Some awards are well deserved. The Jnanpith Award to Konkani writer Damodar Mauzo definitely falls in this category. Nobody will deny that. Mauzo, or Bhai, as he is called by peers, admirers, well-wishers and fans, merits this award. Awards, however, are not alien to Mauzo. He won the Sahitya Akademi Award in 1983 for the novel Karmelin, and bagged so many other awards after that, but the Jnanpith is different – it is the highest literary award in the country. He is the second Konkani writer after Ravindra Kelekar to achieve it and this cements his place among the greatest of Goan Konkani writers that the land had produced.

In the 60th year of Goa’s Liberation the Jnanpith award to Mauzo comes as a refreshing breeze crowning a year that has otherwise been quite lacklustre with little to brag about and the news mainly centred about the pandemic or more recently political movements across parties. As Mauzo celebrates this award, all of Goa joins him, especially those who like Mauzo believe in liberal thought and for whom this award is a vindication of all what the resident of Majorda has stood for not just as a writer but also an influencer who has played a crucial role in the path Goa has taken. 

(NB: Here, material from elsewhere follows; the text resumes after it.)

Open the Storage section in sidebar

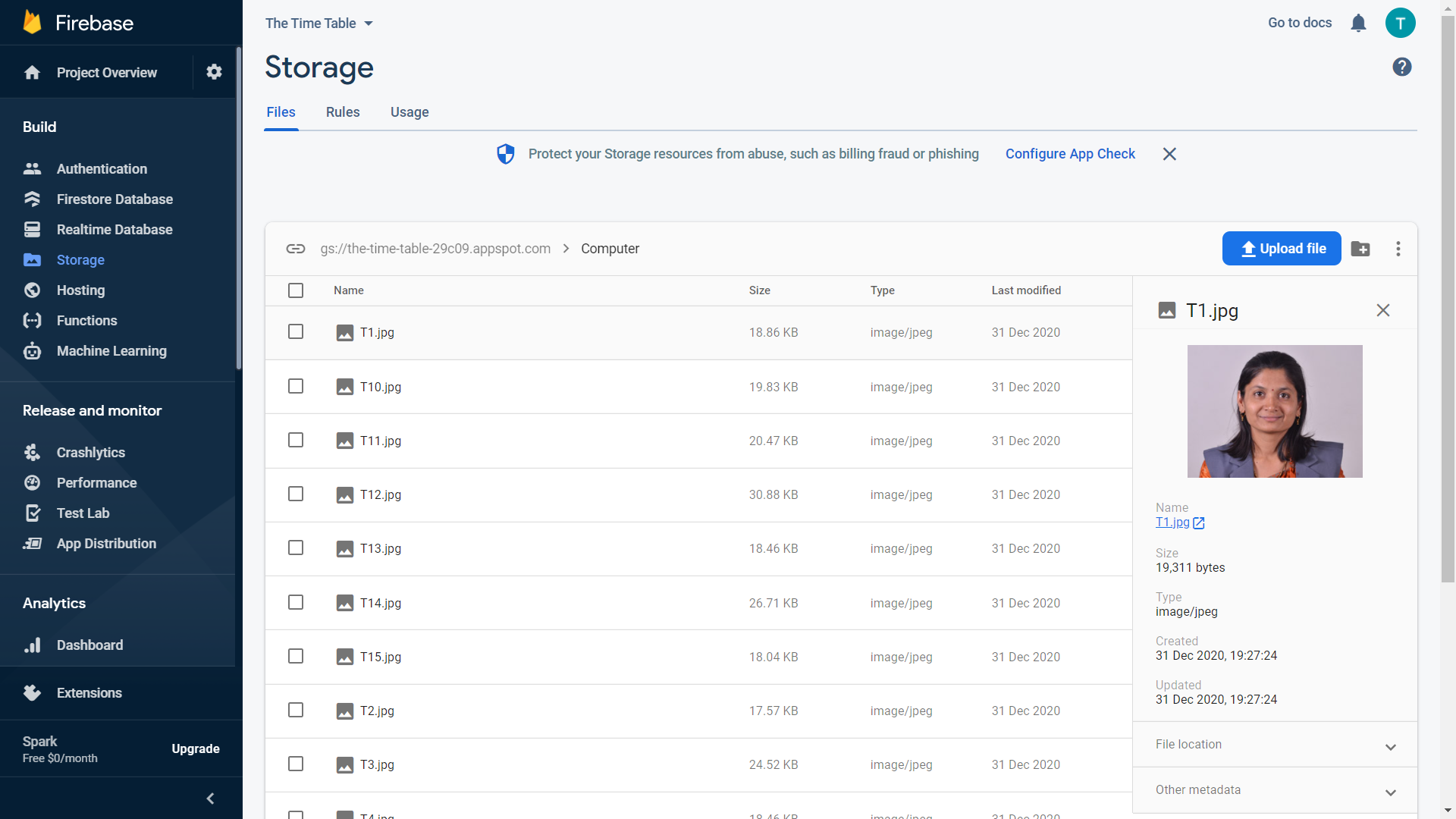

Mauzo has been a key figure in Goa’s politics of identity, right from the time of the Opinon Poll when he campaigned against merger, to the Konkani agitation of the 1980s for getting Konkani official language status and later to see its inclusion in the VIII Schedule of the Constitution. He had a central role in all these. This he did for the language he loved. But, more than that Mauzo has stood for the freedom of expression and also dashed off a letter to the Sahitya Akademi demanding that the Akademi make it clear that it would not tolerate any threat to the freedom of expression. 

His stance was not well received by rightwing extremists and a threat to Mauzo’s life was discovered when security agencies were interrogating a person in connection with the killing of writer and journalist Gauri Lankesh. He was given police protection. With his life under threat at that time, Mauzo had turned philosophical and had said, ‘No bullet can defeat a thought’. The threat did not stop him from fighting for what was right or make him change his views. He remained as resolute as always. 

Against this background, the Jnanpith award to Mauzo recognises, besides his literary genius, also the freedom of thought and expression. For Mauzo always believed in inclusiveness and tolerance. In an interview some years ago, he had said, “The good Goan has to be inclusive in nature.” For him that is most important and for him it will continue to remain important. You find that a theme in his stories and his novels, many of which have been translated into other languages, so that non-Konkani readers will benefit from reading Mauzo. That is what has made him known across the country.

For the reader outside Goa, the stories may seem exotic. But any Goan who has read Mauzo’s stories will identify with some character or will find some familiar setting, because his characters are based on people he meets and the stories occur in the Goa he loves, which is why you will find the sea in his stories and the railway in others, as he lives just metres away from the Majorda railway station. It is the simplicity of the story that makes Mauzo extremely readable. Perhaps, the Jnanpith Award will lead to more Goans reading his works. Mauzo is a worth winner of the Jnanpith Award.